Knorr-Held L
Institute of Statistics, Ludwig-Maximilians-University Munich, Ludwigstr. 33, 80539 Munich, Germany.
Stat Med. 2000;19(17-18):2555-67. doi: 10.1002/1097-0258(20000915/30)19:17/18<2555::aid-sim587>3.0.co;2-#.
This paper proposes a unified framework for a Bayesian analysis of incidence or mortality data in space and time. We introduce four different types of prior distributions for space x time interaction in extension of a model with only main effects. Each type implies a certain degree of prior dependence for the interaction parameters, and corresponds to the product of one of the two spatial with one of the two temporal main effects. The methodology is illustrated by an analysis of Ohio lung cancer data 1968-1988 via Markov chain Monte Carlo simulation. We compare the fit and the complexity of several models with different types of interaction by means of quantities related to the posterior deviance.

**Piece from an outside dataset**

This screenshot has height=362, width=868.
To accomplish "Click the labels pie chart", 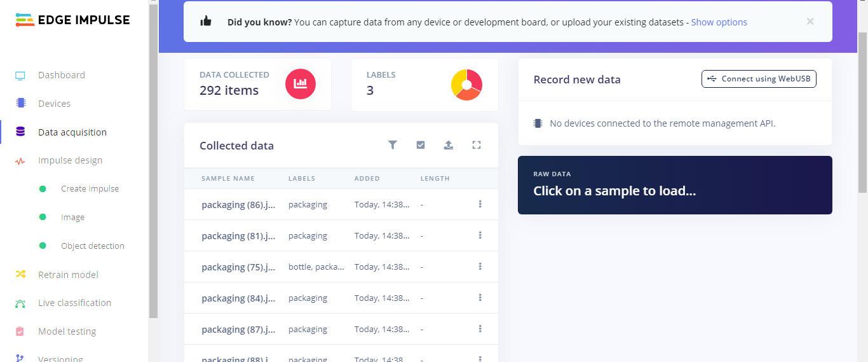I will pyautogui.click(x=466, y=85).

Our results confirm an epidemiological hypothesis about the temporal development of the association between urbanization and risk factors for cancer.
本文提出了一个用于对时空发病率或死亡率数据进行贝叶斯分析的统一框架。在仅具有主效应的模型扩展中,我们引入了四种不同类型的时空交互先验分布。每种类型都意味着交互参数有一定程度的先验依赖性,并且对应于两个空间主效应之一与两个时间主效应之一的乘积。通过马尔可夫链蒙特卡罗模拟对1968 - 1988年俄亥俄州肺癌数据进行分析,阐述了该方法。我们通过与后验偏差相关的量,比较了具有不同类型交互的几个模型的拟合度和复杂性。我们的结果证实了一个关于城市化与癌症风险因素之间关联的时间发展的流行病学假设。